The Global Payments breach can have persisted for eight months.
As reported in April, Visa and Mastercard said they became familiar with a possible data compromise at a 3rd party affecting credit-card account information from all major card brands; the blame was eventually placed on Atlanta-based Global Payments.
According to security blogger Brian Krebs, who originally broke the tale, the impact was initially believed to have occurred between 21January and 25 February 2012, but subsequent alerts sent to banks have pushed that exposure window back to December, August or perhaps June 2011.
He said: âSecurity experts say it is not uncommon for the tally of compromised cards to extend as forensic investigators gain a far better grasp of the level of a safety breach. But to date, Global Payments has offered few information about the incident beyond repeating that fewer than 1.5 million card numbers can have been stolen from its systems.â
Global Payments "sincerely apologised" for any concern that the incident has caused and said that it continues to work with industry third parties, regulators and law enforcement to aid in all efforts to minimise cardholder and customer impact.
It has also confirmed that "some card brands" have removed it from their lists of PCI-compliant processors after the information breach last month.

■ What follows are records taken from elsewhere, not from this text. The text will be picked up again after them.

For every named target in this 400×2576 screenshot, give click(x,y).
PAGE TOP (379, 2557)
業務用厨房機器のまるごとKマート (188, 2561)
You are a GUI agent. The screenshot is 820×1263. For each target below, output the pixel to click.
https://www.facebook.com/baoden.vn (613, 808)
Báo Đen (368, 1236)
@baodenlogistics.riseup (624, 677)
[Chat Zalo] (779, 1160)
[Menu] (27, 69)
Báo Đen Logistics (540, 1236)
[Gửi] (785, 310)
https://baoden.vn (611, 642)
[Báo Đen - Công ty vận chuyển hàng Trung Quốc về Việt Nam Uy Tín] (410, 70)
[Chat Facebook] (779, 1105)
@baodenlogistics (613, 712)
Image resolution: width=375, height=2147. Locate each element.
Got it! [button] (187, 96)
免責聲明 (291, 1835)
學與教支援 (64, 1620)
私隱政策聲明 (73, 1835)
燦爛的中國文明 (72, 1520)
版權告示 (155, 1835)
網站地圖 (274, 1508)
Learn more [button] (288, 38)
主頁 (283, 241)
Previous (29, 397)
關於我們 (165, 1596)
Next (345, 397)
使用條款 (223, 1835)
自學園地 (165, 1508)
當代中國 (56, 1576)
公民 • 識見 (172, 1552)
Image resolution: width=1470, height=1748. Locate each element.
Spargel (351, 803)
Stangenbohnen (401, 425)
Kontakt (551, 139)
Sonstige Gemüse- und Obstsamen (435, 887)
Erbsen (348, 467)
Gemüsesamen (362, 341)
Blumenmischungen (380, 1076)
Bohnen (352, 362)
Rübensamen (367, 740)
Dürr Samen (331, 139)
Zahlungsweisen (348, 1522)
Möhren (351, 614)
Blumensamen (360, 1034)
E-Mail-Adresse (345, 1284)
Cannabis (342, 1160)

A statement on its website said: âBased on our announcement of unauthorised activity in a limited segment of our North American processing system, some card brands removed us from their list of PCI-compliant service providers.
âThey have requested we revalidate our PCI status, which we are able to do following the present investigation. We anticipate that we'll be reinstated to these lists on the conclusion of the revalidation and any required remediation.â
However, this doesn't stop Global Payments from processing transactions for the brands, and it said that it'll continue to process transactions for all card brands.